====== SOURCE PASSAGE

29.              The Court finds that the review of the transcript does not imply that the RPD was unbiased. Counsel for the applicant had every opportunity to cross-examine the witness. The few remarks by the panel did not prevent the applicant from making his arguments. As such, the RPD interrupted the questioning to remind counsel that some of the witness’s allegations, namely the conflict in Canada between the two men, were irrelevant to the refugee claim, while leaving counsel, nevertheless, to continue with her cross-examination (TR at pages 162, 163 and 167).

 

30.              Furthermore, the RPD informed the tribunal officer that the witness was not an expert on the human rights situation in Cuba. In fact, the transcript shows that the tribunal officer questioned the witness on his perception of the rights of homosexuals in Cuba:

[translation]

 

BY THE WITNESS (to the protection officer)

 

-            . . .

 

-                     If you are asking me if one of my friends would have a problem with the simple fact that he is gay, that he is a homosexual, I would tell you, categorically, no.

 

BY THE PRESIDING MEMBER (to the protection officer)

 

-                     Maybe we will deal with the facts because, in fact, the man is not an expert.

 

 . . .

 

BY THE PROTECTION OFFICER (to the presiding member)

 

-                      . . . For me this is about the only fact in the affidavit that interests me; it is his homosexuality that which Mr. Patice being there at paragraph 41. For the rest, what happened between the two men here in Canada, I do not have any questions about that.

 

-                      . . .

 

BY THE PRESIDING MEMBER (to the protection officer)

 

-                     On this fact. O.k.

 

(TR at pages 157-158)

 

31.              It is also important to specify, at this stage, that the elements related to the rights of homosexuals in Cuba obtained by the protection officer were not accepted by the RPD in its decision, which relied on the documentary evidence to analyze the objective basis of the claim. Even if it could be cause for concern, upon first reading of the RPD’s decision, to read that the applicant is allegedly a homosexual from “Mexico”, when he is from Cuba (RPD Decision at paragraph 1), it does not appear, upon review of the decision as a whole, that it was vitiated.

 

32.              The RPD disposed of the refugee claim fairly for the above-mentioned reasons; this error appears only once in the third line of the decision. The applicant is also not challenging the facts accurately repeated by the RPD at paragraph 2 of its decision. The Court must still comment that the RPD must ensure that this type of error is corrected as soon as possible out of respect for refugee claimants.

============

*PROBLEMS TO SOLVE*.
1: Copy the court excerpt starting with "BY THE WITNESS" and going on through "you, categorically, no.", substituting "neighbors" for "friends".
2: Carry the court excerpt forward from its final sentence.
The lines after the court excerpt are separate material.

====== PROVIDED MATERIAL

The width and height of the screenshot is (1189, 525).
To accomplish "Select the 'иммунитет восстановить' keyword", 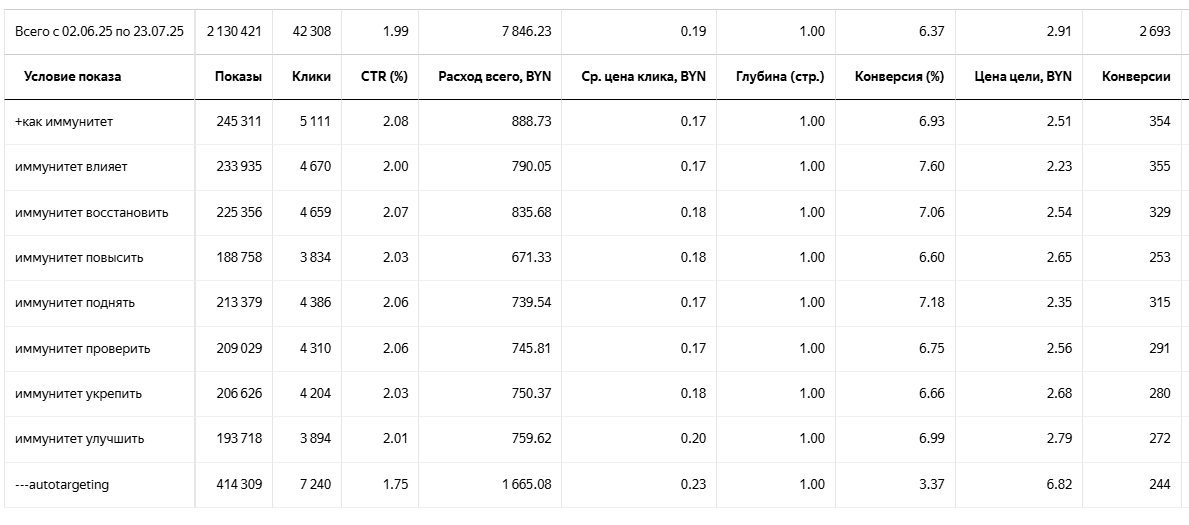I will 92,212.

============

*RESPONSES IN ORDER*.
1:
BY THE WITNESS (to the protection officer)

 

-            . . .

 

-                     If you are asking me if one of my neighbors would have a problem with the simple fact that he is gay, that he is a homosexual, I would tell you, categorically, no.

2:
33.              A review of the hearing transcript shows unequivocally that the applicant benefitted from a hearing conducted in all fairness.

 

34.              Then, concerning procedural fairness and the timeline for the submission of hearing exhibits, a review of the record shows that the RPD sent an appearance notice to the witness on February 24, 2011. That same day, the RPD sent a letter to the applicant informing him of the presence of the witness at his hearing (Tribunal Record (TR) at pages 39 and 40). As a result, the applicant was given advance notice of the witness’s presence at his hearing on April 7, 2011. The RPD also notified the applicant of the content of the unsolicited information received by the witness by mail on March 7, 2011 (TR at pages 64-72). This is consistent with subsection 29(4) of the Rules.

 

35.        Furthermore, the applicant admitted at the hearing that he had received a copy of the exhibits and did not object to the fact that this information dating back to 2009 was given to him only in 2011, as is demonstrated in the following part of the transcript:

[translation]

 

BY THE PRESIDING MEMBER (to the applicant)

 

-           . . .

 

-                     So, now we will verify the exhibits in the record. First, on behalf of the protection officer, we have Exhibit A-1 and A‑2. A-1 is the national package index on Cuba dated May 31, 2010. A-2 is immigration documentation that includes, among other things, the refugee claim forms, excerpts from his passport, and we will add, in a bundle, A-3, which was the package sent on March 7, 2011, including an affidavit and e-mail exchanges, letter exchanges with a Christopher Patice.

 

. . .

 

BY THE PRESIDING MEMBER (to counsel)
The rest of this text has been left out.